Activity: No picture belongs in the answer, which must hold exactly the lines from the one with "Task: Select the Sunderland team link" through the final line below.

Records for the exercise:
#####

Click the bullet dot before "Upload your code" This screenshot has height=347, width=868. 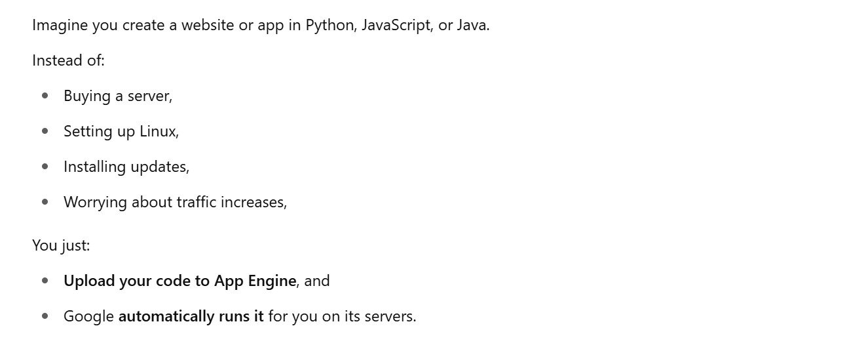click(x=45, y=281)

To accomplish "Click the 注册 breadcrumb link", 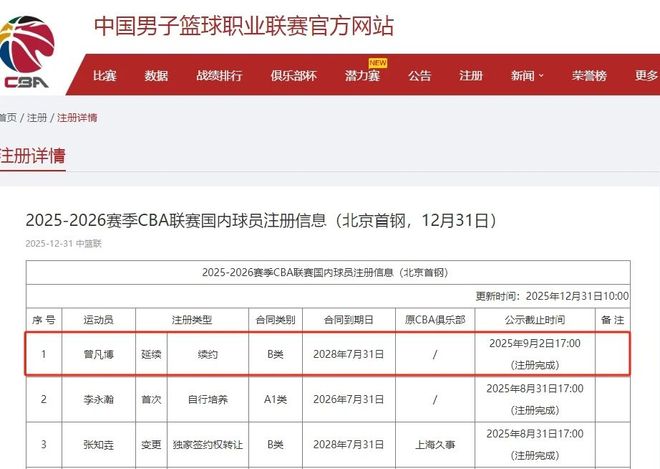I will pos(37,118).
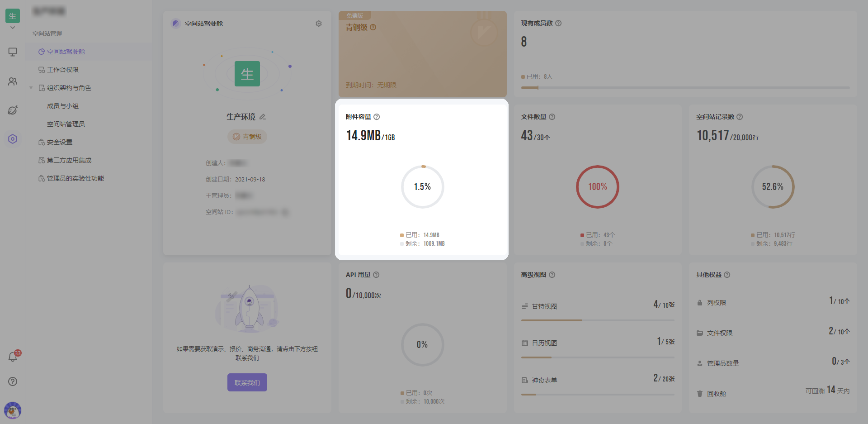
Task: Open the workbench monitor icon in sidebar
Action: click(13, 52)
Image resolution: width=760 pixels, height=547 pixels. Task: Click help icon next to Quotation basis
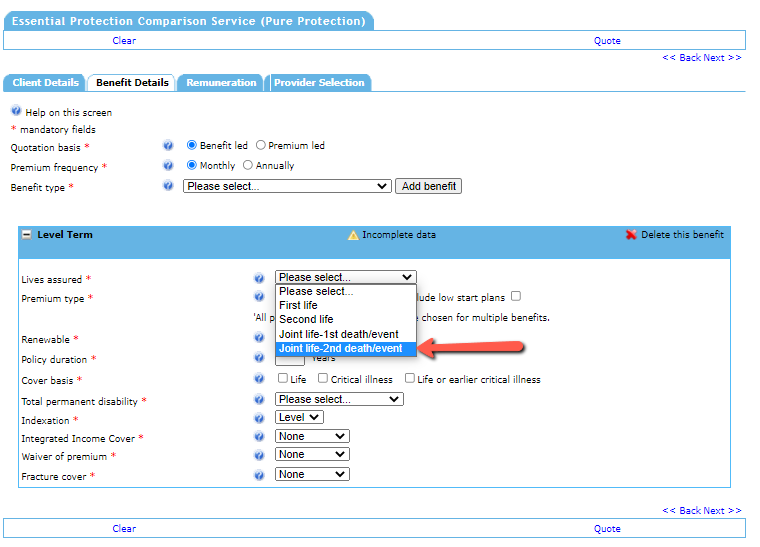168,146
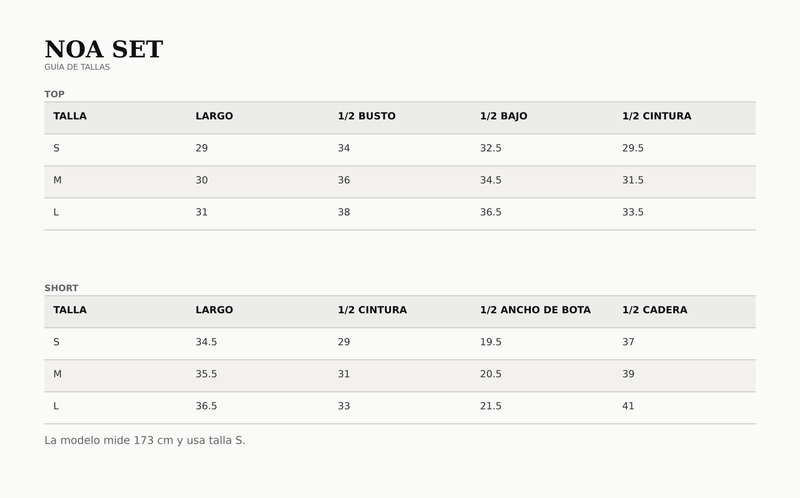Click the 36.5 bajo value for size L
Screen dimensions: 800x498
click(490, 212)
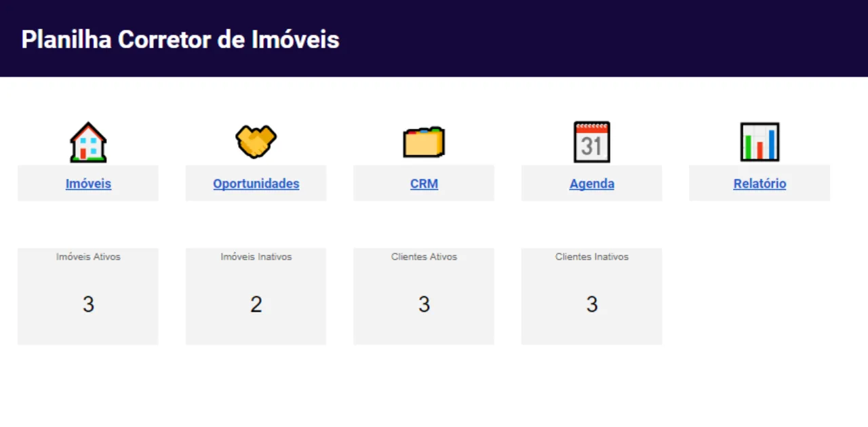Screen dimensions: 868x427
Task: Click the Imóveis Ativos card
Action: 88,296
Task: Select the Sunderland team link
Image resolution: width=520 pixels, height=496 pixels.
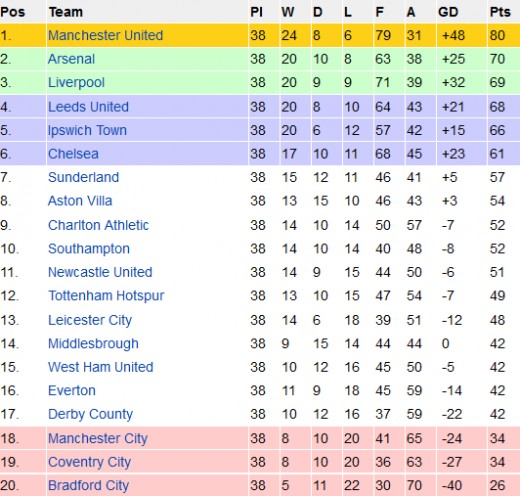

#####

Task answer:
Task: Select the Sunderland team link
Image resolution: width=520 pixels, height=496 pixels.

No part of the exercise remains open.